Seperti diketahui ada beberapa hal yang diabaikan oleh Hakim, mungkin karena ketidakmampuannya di dalam memahami fakta – fakta Hukum yang terjadi,diantaranya sebagai berikut :
Pertama, ahli Keuangan Negara yang dihadirkan oleh Jaksa Penuntut Umum bernama Drs. Siswo Sujanto, DEA. Justru membantah Dakwaan JPU
tentang Kerugian Keuangan Negara Rp. 151.462.558.438,56.
Kedua,mengingat kerugian tersebut bukan merupakan hasil hitung yang Pasti, Kongkrit dan Jelas. Dan hal ini bertentangan dengan Pasal 1 angka 15 UU RI Nomor 15 tahun 2006 tentang Badan Pemeriksaan Keuangan (BPK) maupun Pasal 1 angka 22 UU RI Nomor 1 Tahun 2004 Tentang Perbendaharaan Negara.
Ketiga, ahli menyebut Kerugian Keuangan Negara itu sebatas jumlah uang yang diserahkan oleh Negara kepada LPD Anturan, yaitu sebesar Rp. 5.279.941,
Ke-empat, oleh karena di rekening LPD Anturan masih tersimpan uang sebesar Rp.1.949.740.949,04, maka uang Negara sejumlah Rp. 5.279.941,- masih utuh tersimpan.

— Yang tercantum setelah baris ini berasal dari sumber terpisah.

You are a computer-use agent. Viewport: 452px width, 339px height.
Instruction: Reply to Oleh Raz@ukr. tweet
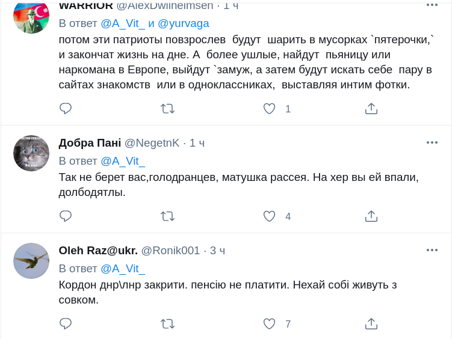click(x=66, y=324)
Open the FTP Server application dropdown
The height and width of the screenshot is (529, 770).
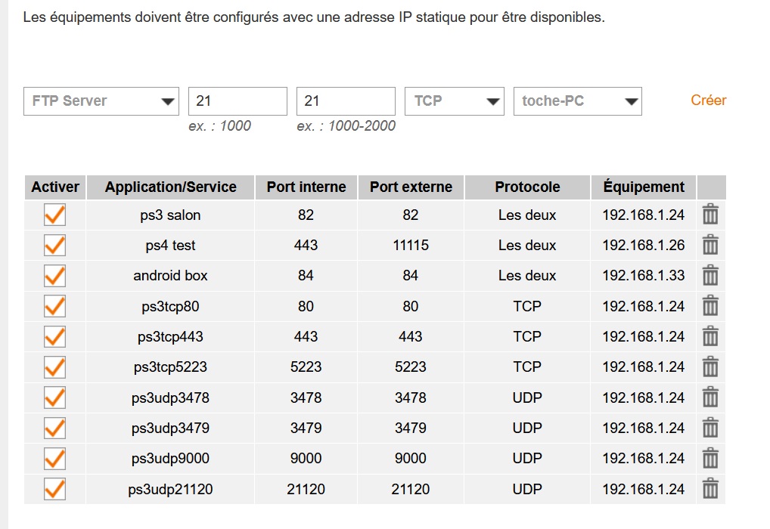(101, 101)
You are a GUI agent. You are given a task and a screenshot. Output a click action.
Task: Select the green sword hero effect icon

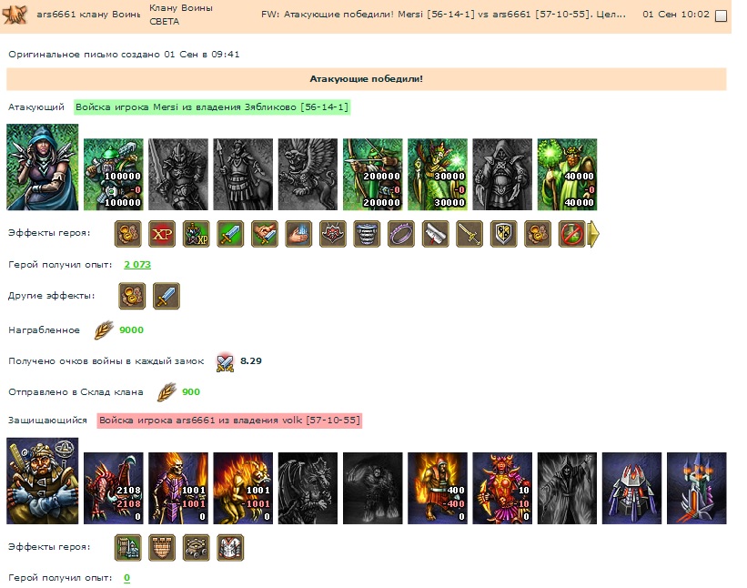point(230,234)
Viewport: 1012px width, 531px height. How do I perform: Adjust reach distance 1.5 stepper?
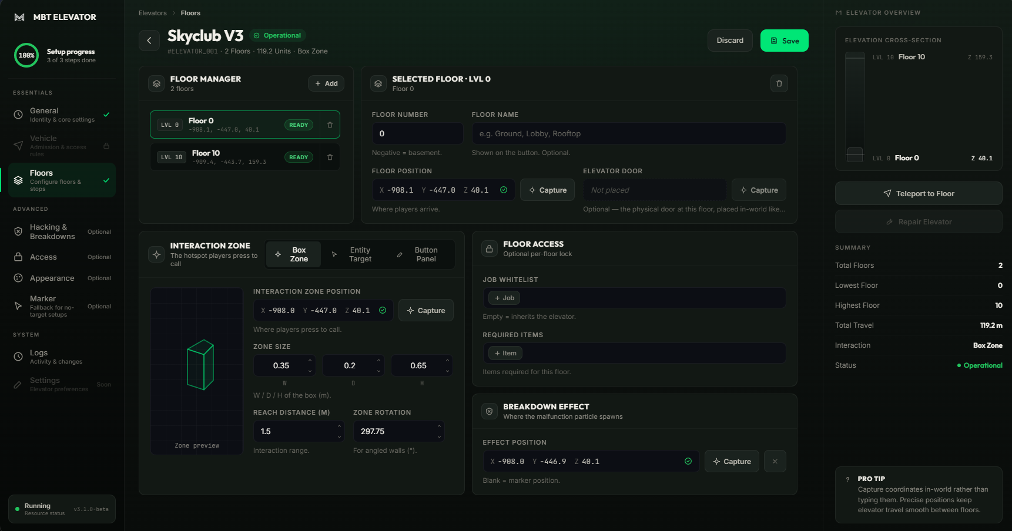(x=339, y=431)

“Jadi dalam Kasus ini tidak terdapat Kerugian Keuangan Negara,”jelasnya.
Oleh karena ahli auditor Kantor Inspektorat Pemerintah Kabupaten Buleleng bernama Komang Widyarini, SE.MSi. menerangkan bahwa dirinya hanya menghitung Kerugian Lembaga. Bukan menghitung Kerugian Keuangan Negara.

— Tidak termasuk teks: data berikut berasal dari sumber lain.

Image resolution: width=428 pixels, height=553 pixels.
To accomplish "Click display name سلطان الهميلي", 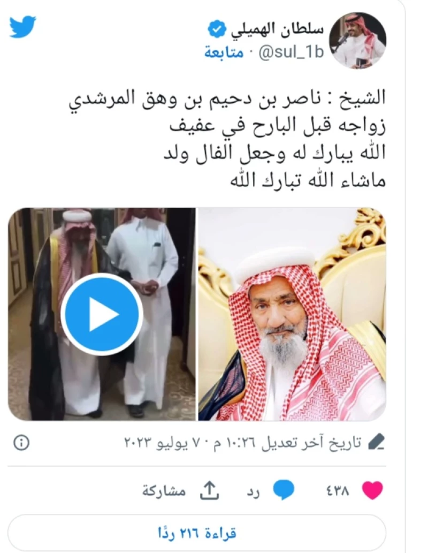I will [x=278, y=29].
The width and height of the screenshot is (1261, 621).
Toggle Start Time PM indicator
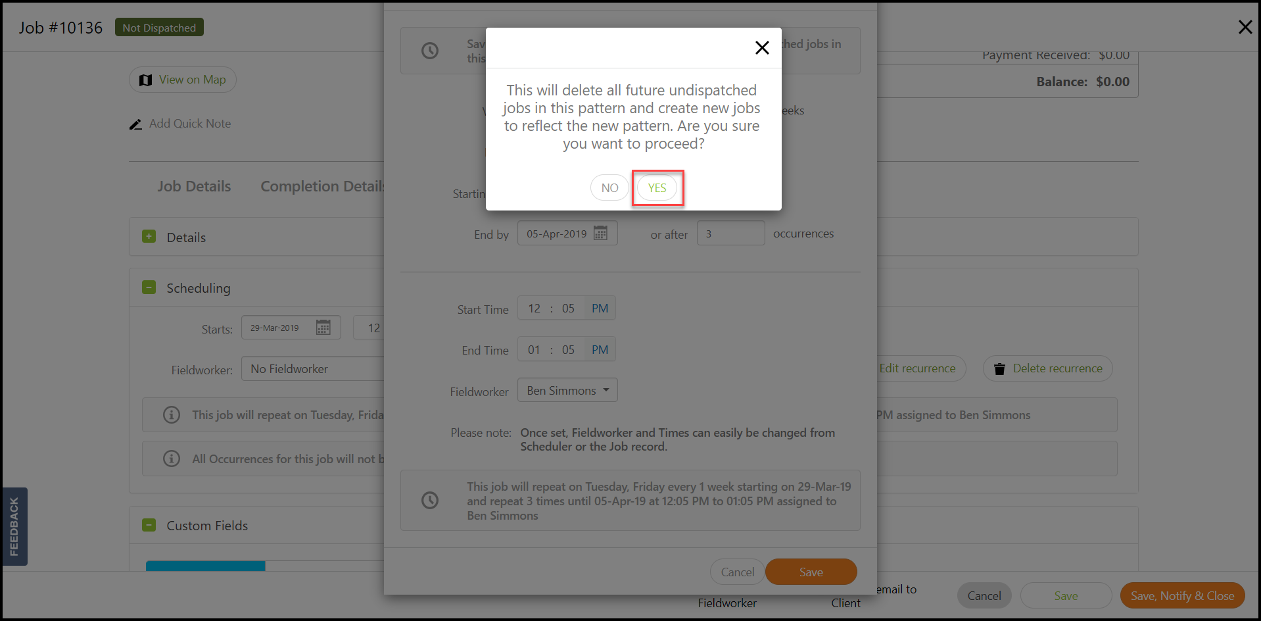[600, 309]
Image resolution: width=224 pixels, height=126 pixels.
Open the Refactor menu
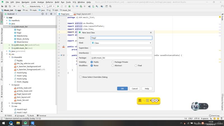(50, 2)
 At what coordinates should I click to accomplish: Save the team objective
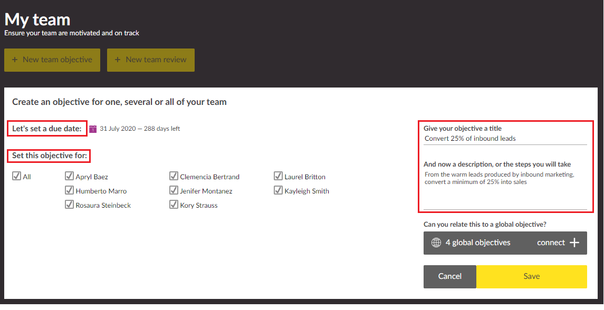pos(531,277)
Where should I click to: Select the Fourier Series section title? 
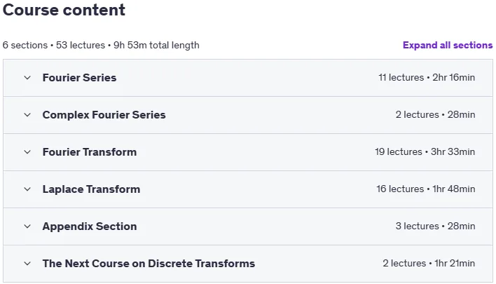click(79, 78)
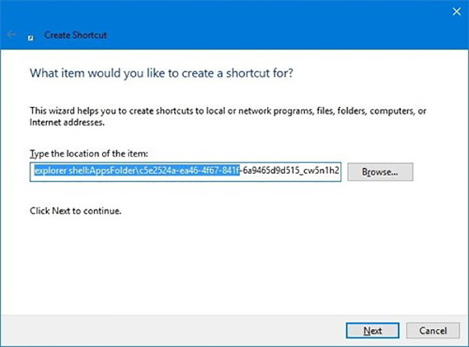Viewport: 469px width, 347px height.
Task: Click blank white area below the instructions
Action: pyautogui.click(x=231, y=267)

“Persoalannya, kerugian lembaga kan tidak sama dengan kerugian Keuangan Negara. Kok seenaknya merubah sebutan tersebut,”imbuhnya.
Fatalnya lagi, Auditor di dalam melakukan audit, tidak melakukan konfirmasi kepada Ketua dan Pengurus LPD, Prajuru Desa Adat, Debitur maupun Deposan. Lebih – lebih Auditor menjiplak hasil kerja orang lain.- hal tersebut menghasilkan audit yang tidak Valid sehingga bertentangan dengan undang – undang ( bahwa kerugian Negara harus dihitung nyata dan pasti ).
Ketika hasil hitung kerugian keuangan Negara Rp. 151.462.558.438,56, tidak merupakan hasil hitung yang nyata dan pasti, maka dalam kasus ini tidak terjadi kerugian Negara.
“Bahwa oleh karena dua hal tersebut diatas, maka Kasus ini bukan merupakan Pidana Korupsi. Sehingga kalau Majelis Hakim tidak Khilaf dan Keliru, maka seharusnya Terdakwa di putus bebas,”pungkasnya.(td/jp).